平谷の郷愁風景

長野県平谷村 <宿場町> 地図
町並度 4 非俗化度 10 −街道が十字に交わる交通の要衝−



平谷の町並


 平谷村は伊那地方の南西部、岐阜県に接する高原地帯にある。水系的には愛知県西三河に流れ下る矢作川の最上流部にあたり、生活圏的にも三河地方や岐阜県との結びつきが強い地域である。
 人口は県下最少の自治体であるが、古くは交通の上で重要な位置を占めていた。現在も二つの国道が十字に交わっているが、それぞれが歴史ある旧街道である。
 伊那街道は飯田城下を過ぎると駒場・浪合の各宿を経て峠越えを繰り返してこの平谷宿に達していた。また美濃方面への街道が矢作川に沿って西に伸び、中山道の大井宿(岐阜県恵那市)とを結んだ。これは後に上村街道と呼ばれた。さらに明治初期には東へ峠越えの道が整備され、天竜川流域の諸村と結びついた。そのため物流も盛んになり、明治35年恵那市に国鉄中央本線が開通すると街道の役割も高まり、しばらくの間最盛期を迎えた。伊那街道が別名中馬街道と呼ばれたのは、伊那地方の農民が副業として馬を用いた荷の輸送を手掛けることが一般化したためで、険しい道の多い伊那地方南部では特に盛んであった。
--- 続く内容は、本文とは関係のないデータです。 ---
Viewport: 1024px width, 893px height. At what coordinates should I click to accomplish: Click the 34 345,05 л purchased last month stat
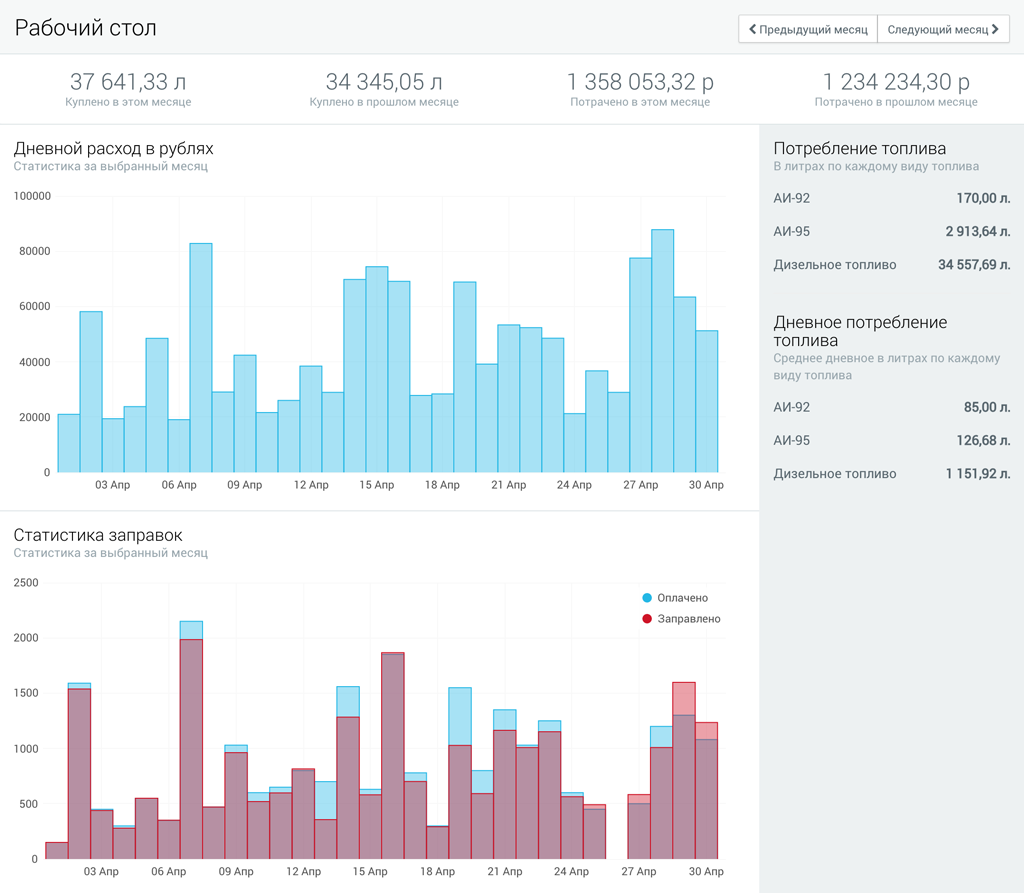384,82
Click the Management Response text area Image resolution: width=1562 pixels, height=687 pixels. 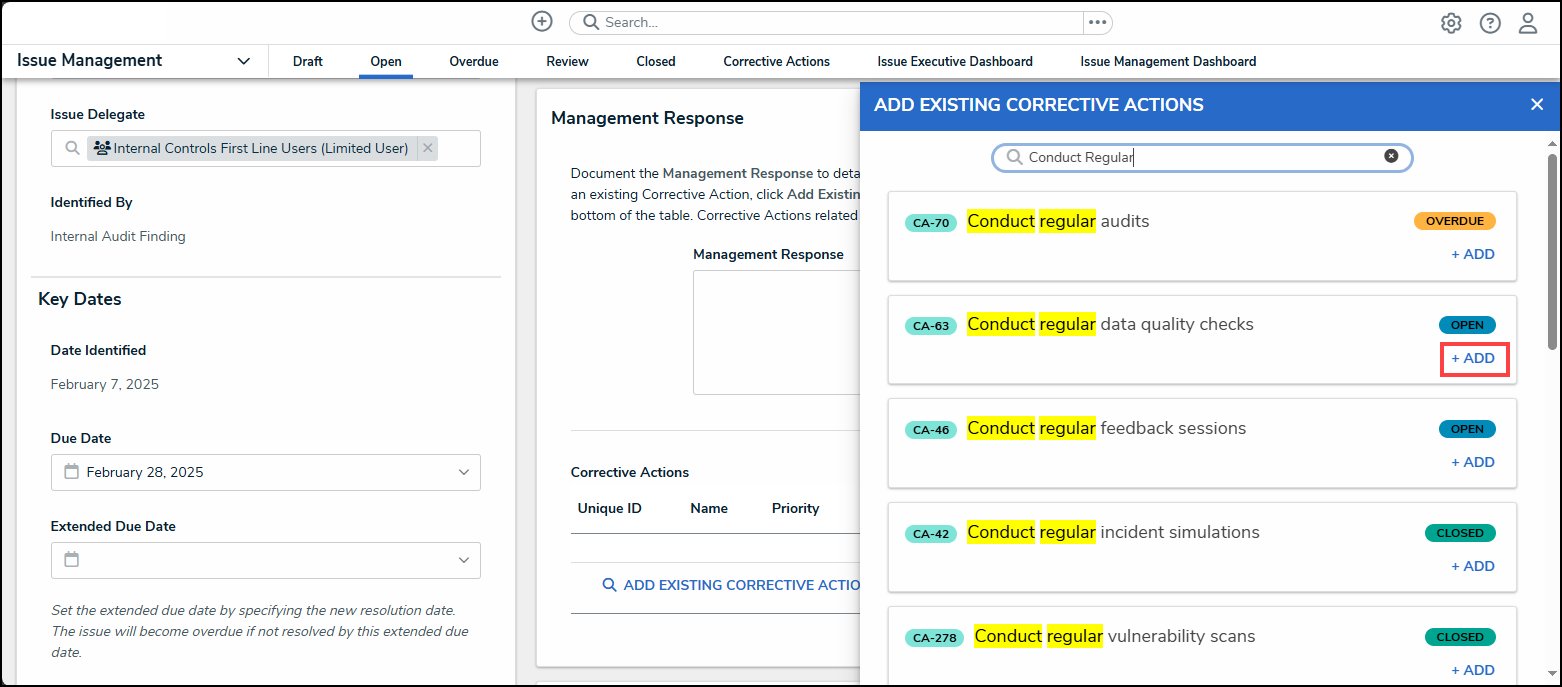pos(776,332)
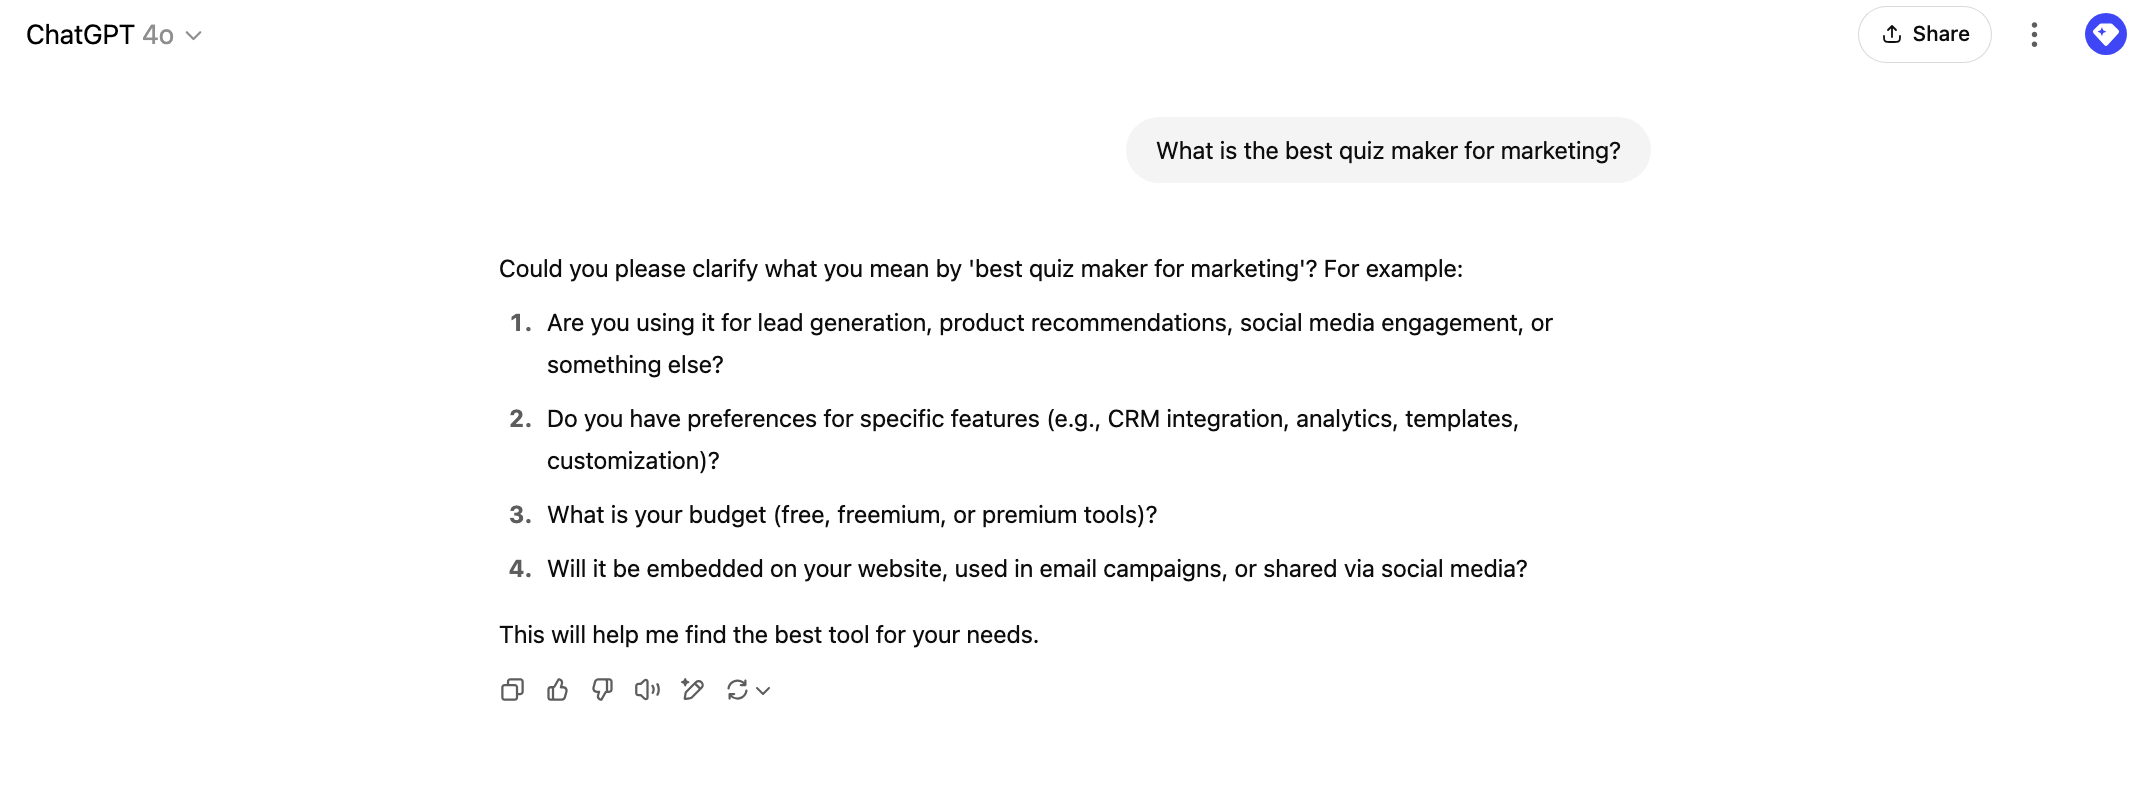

江戸末期から急激に頭数を増し、宝暦10(1760)年に15匹だったものが、天保13(1842)年には140匹となっている。この頃には村民の7割が中馬に携わっていたといわれる。
 明治に入っても荷馬車として馬による輸送が引き続き盛んで、美濃岩村をはじめ伊那街道沿いの根羽・足助などとの往来が盛んに行われた。
 現在はそのような面影を町並に求めることは難しい。国道から外れた旧道は人通りもほとんどなく、街道集落らしい家並が残っているも連続性が保たれる箇所はわずかである。建物は古いものでも明治後期から大正にかけてであると思われる。一部に二階正面に欄干が残り雰囲気のある旧家もあるが、全体に簡素な造りが目立つ。トタン葺が目立つのは寒冷地だからだろう。
 現在は峠道も呆気なく乗用車で通り抜けてしまい、町並の存在すら気付かず通過してしまうようなところである。